In case of GMDs and E3 HEMP events, a widely used mitigation method is reducing transformer reactive power consumption with GIC blocking devices [103,104,105]. These devices are switched capacitors that are placed between the transformer neutral point and the substation grounding grid. As the installation of such devices is expensive, it is not feasible to place them throughout the entire system; however, their selective and strategical placement can greatly improve resilience.
Existing placement-optimization algorithms [106,107,108] exploit the property that only a small number of transformers are susceptible to GICs; this depends on transformer core type, location within the transmission network, and the geometry of the network. Studies for the placement of these devices observe some key characteristics with their effect. First, the impact of blocking devices is largely local, that is, the change in GIC from adding a blocker is large for assets that are geographically near the blocker but diminishes rapidly as distance increases. Second, installing a blocker at one transformer can increase the GIC in nearby transformers in behavior that is conceptually similar to Braess’ phenomenon [109]. This requires blockers to certainly be installed for all active transformers in a substation and possibly nearby substations [108].

_Raw data_.
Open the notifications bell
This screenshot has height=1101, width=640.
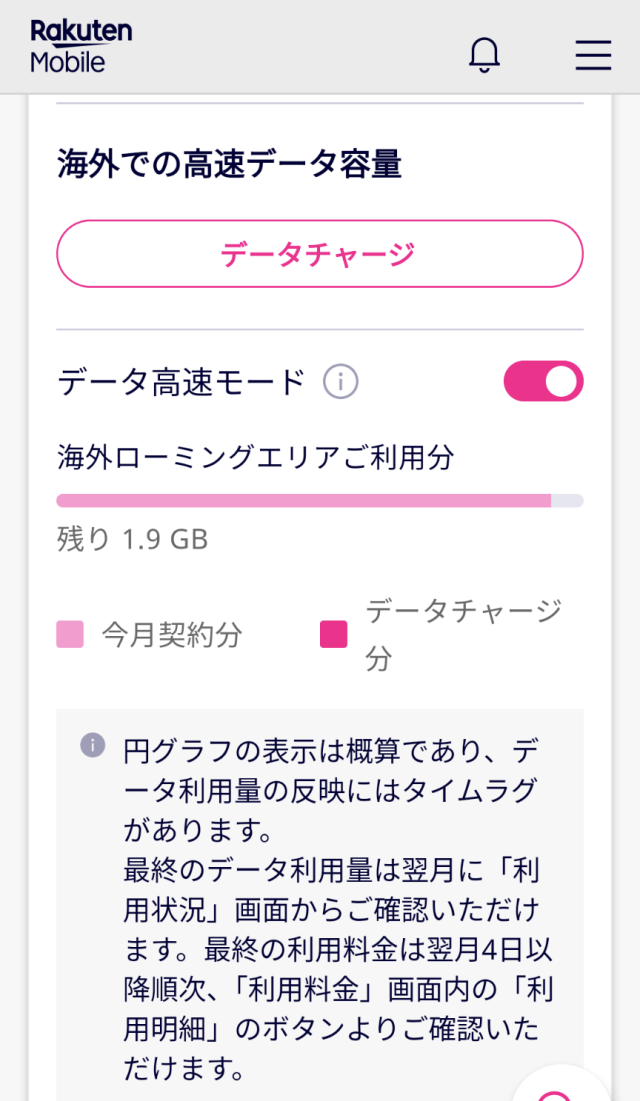coord(484,54)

_What you will do_.
A. From the passage on GIC blocking devices above, print the words starting with "Existing placement-optimization algorithms" and going on through "nearby substations [108].".
B. In the passage on GIC blocking devices above, where are these devices placed?

_Exercise solutions_.
A.
Existing placement-optimization algorithms [106,107,108] exploit the property that only a small number of transformers are susceptible to GICs; this depends on transformer core type, location within the transmission network, and the geometry of the network. Studies for the placement of these devices observe some key characteristics with their effect. First, the impact of blocking devices is largely local, that is, the change in GIC from adding a blocker is large for assets that are geographically near the blocker but diminishes rapidly as distance increases. Second, installing a blocker at one transformer can increase the GIC in nearby transformers in behavior that is conceptually similar to Braess’ phenomenon [109]. This requires blockers to certainly be installed for all active transformers in a substation and possibly nearby substations [108].

B. Between the transformer neutral point and the substation grounding grid.